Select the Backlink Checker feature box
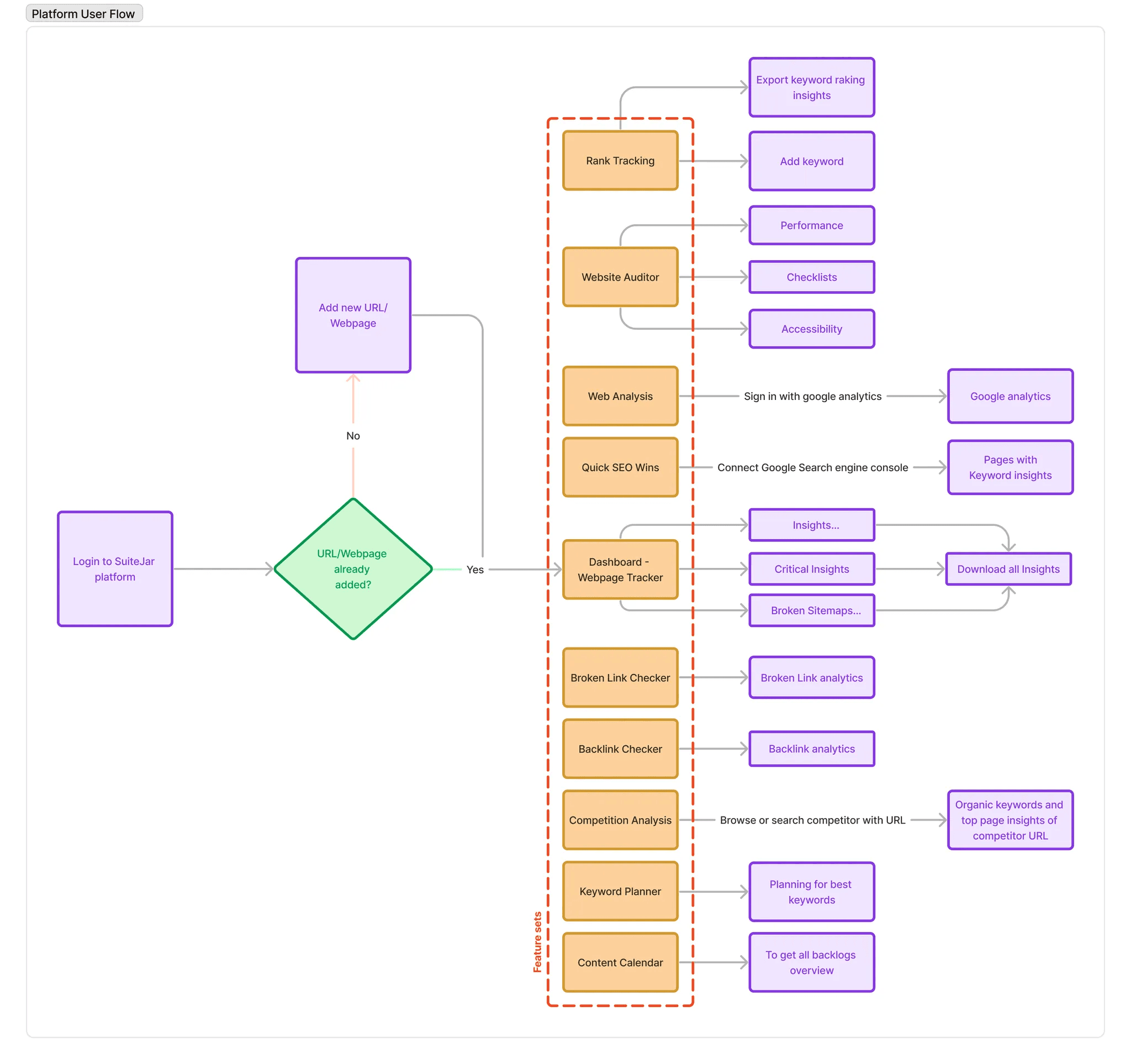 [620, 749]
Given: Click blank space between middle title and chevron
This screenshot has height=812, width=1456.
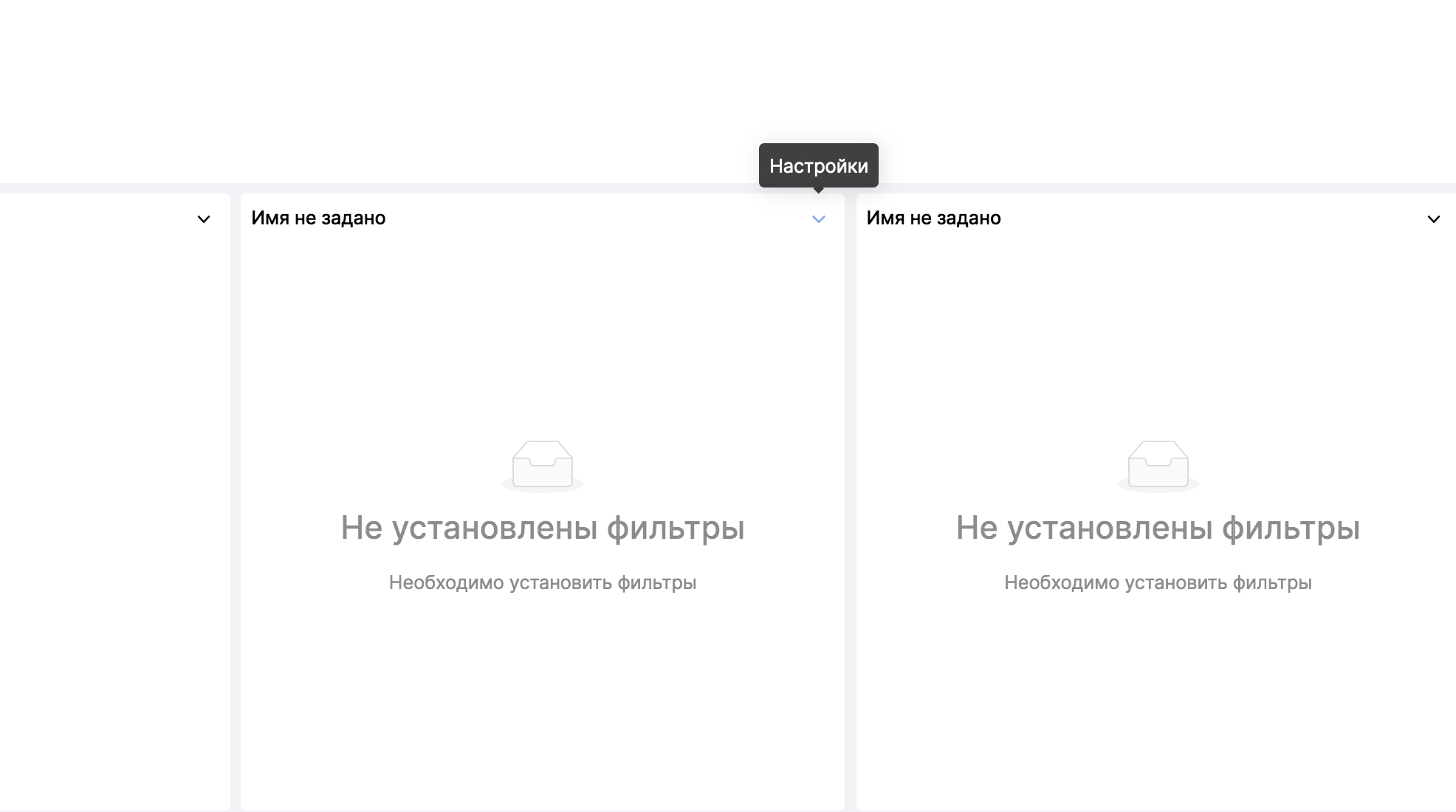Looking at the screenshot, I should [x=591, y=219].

## [Directions for this task]
Word for word, write out each of the records, but not the pictures.

## [Answer to this problem]
Select the Backlink Checker feature box
 [620, 749]
Given: Click blank space between middle title and chevron
This screenshot has height=812, width=1456.
Looking at the screenshot, I should [x=591, y=219].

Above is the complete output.